A proposed class action lawsuit claims “Non-Toxic” Windex-brand window cleaning solution contains chemicals that may be harmful to humans and the environment.
Filed against Windex maker S.C. Johnson & Son, Inc., the 14-page suit alleges that despite representations on the product’s label that the cleaning solution is made with a “Non-Toxic Formula,” Windex contains 2-hexoxyethanol, butoxypropanol and acetic acid (vinegar). According to the suit, all three “potentially harmful and toxic” compounds can cause skin and eye irritation, while 2-hexoxyethanol has been linked to central nervous system depression and kidney failure. The case says the presence of the apparently harmful compounds in Windex is only disclosed on the defendant’s website.
The lawsuit claims the defendant’s packaging, which fails to disclose the presence of the aforementioned ingredients, was designed to mislead consumers into believing the Windex product will not cause harm to humans, pets or the environment, as is typically understood upon reading a “non-toxic” advertising claim.
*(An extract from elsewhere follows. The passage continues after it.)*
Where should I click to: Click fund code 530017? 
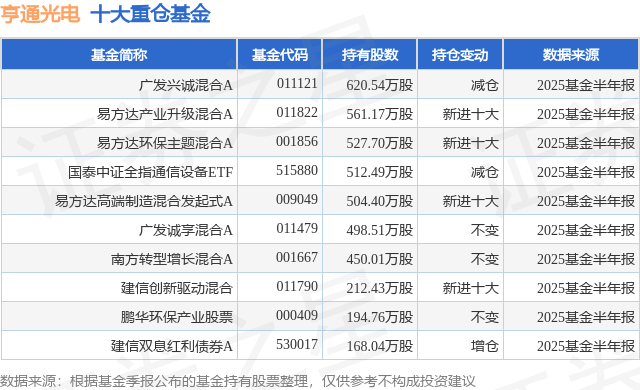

Coupled with the defendant’s “100% Ocean Plastic” claim pertaining to the materials used to make the product’s bottle, the non-toxic representation is positioned to appeal to environmentally conscious consumers, the case asserts.
According to the suit, in order to make an “unqualified non-toxic claim” such as that displayed on the defendant’s Windex bottles, a company must have “reliable scientific evidence” to support the assertion. Upon viewing the unqualified claim on a Windex bottle, consumers are likely to believe that the product will not be harmful to those exposed to the solution, the lawsuit argues.
The plaintiff says she purchased the purportedly non-toxic Windex specifically to avoid harm caused by harsh chemicals. The consumer, who fully relied on the defendant’s representations when deciding to buy Windex, claims she and others who bought the product would not have paid as much, or purchased the cleaner at all, had they known the truth about the solution’s components.
The plaintiff looks to represent New York residents who purchased “Non-Toxic” Windex “during the applicable statutes of limitations.”